• ASSIGNMENT:
Go to the line in the data below that contains "DMCA and Fair Use Disclaimer (340, 2433)". Write it out exactly, along with every later line through the last, and nothing else.

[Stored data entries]
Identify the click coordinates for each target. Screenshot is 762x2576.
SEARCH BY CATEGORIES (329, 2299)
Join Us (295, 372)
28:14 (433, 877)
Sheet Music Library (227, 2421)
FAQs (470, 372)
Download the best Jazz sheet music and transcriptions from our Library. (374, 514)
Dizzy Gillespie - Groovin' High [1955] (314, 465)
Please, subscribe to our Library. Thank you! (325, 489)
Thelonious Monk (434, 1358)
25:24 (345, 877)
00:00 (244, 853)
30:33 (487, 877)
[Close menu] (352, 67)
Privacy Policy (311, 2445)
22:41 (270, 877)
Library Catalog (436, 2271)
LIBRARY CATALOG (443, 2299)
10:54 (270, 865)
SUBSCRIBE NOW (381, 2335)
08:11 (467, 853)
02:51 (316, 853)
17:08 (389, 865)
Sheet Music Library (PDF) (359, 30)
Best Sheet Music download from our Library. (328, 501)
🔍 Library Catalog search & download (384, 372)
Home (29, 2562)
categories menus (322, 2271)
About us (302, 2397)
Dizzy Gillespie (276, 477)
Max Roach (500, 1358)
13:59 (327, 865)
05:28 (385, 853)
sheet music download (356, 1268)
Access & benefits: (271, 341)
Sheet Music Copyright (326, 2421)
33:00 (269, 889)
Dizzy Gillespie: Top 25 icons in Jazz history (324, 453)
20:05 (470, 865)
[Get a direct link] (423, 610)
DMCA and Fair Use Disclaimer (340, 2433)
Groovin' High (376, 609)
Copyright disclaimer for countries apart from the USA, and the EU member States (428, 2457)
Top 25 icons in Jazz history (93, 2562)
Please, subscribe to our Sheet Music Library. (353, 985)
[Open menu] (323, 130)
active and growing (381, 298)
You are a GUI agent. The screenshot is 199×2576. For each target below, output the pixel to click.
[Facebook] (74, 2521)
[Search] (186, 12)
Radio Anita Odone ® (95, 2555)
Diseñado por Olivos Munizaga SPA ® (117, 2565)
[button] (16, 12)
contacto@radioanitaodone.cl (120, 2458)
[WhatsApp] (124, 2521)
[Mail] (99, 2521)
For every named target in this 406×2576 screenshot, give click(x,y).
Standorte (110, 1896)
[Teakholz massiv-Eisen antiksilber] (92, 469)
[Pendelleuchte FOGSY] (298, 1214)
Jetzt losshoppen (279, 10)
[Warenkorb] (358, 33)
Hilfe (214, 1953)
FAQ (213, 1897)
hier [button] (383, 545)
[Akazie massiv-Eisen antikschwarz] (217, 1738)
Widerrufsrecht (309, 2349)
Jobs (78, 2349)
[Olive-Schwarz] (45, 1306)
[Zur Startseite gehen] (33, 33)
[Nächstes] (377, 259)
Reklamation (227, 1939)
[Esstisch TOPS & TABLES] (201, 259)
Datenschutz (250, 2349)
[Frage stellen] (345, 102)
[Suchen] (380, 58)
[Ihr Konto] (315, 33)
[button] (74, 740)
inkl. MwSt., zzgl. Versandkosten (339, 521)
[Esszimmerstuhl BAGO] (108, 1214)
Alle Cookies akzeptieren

• RESULT OF THIS TASK:
DMCA and Fair Use Disclaimer (340, 2433)
Groovin' High (376, 609)
Copyright disclaimer for countries apart from the USA, and the EU member States (428, 2457)
Top 25 icons in Jazz history (93, 2562)
Please, subscribe to our Sheet Music Library. (353, 985)
[Open menu] (323, 130)
active and growing (381, 298)
You are a GUI agent. The screenshot is 199×2576. For each target below, output the pixel to click.
[Facebook] (74, 2521)
[Search] (186, 12)
Radio Anita Odone ® (95, 2555)
Diseñado por Olivos Munizaga SPA ® (117, 2565)
[button] (16, 12)
contacto@radioanitaodone.cl (120, 2458)
[WhatsApp] (124, 2521)
[Mail] (99, 2521)
For every named target in this 406×2576 screenshot, give click(x,y).
Standorte (110, 1896)
[Teakholz massiv-Eisen antiksilber] (92, 469)
[Pendelleuchte FOGSY] (298, 1214)
Jetzt losshoppen (279, 10)
[Warenkorb] (358, 33)
Hilfe (214, 1953)
FAQ (213, 1897)
hier [button] (383, 545)
[Akazie massiv-Eisen antikschwarz] (217, 1738)
Widerrufsrecht (309, 2349)
Jobs (78, 2349)
[Olive-Schwarz] (45, 1306)
[Zur Startseite gehen] (33, 33)
[Nächstes] (377, 259)
Reklamation (227, 1939)
[Esstisch TOPS & TABLES] (201, 259)
Datenschutz (250, 2349)
[Frage stellen] (345, 102)
[Suchen] (380, 58)
[Ihr Konto] (315, 33)
[button] (74, 740)
inkl. MwSt., zzgl. Versandkosten (339, 521)
[Esszimmerstuhl BAGO] (108, 1214)
Alle Cookies akzeptieren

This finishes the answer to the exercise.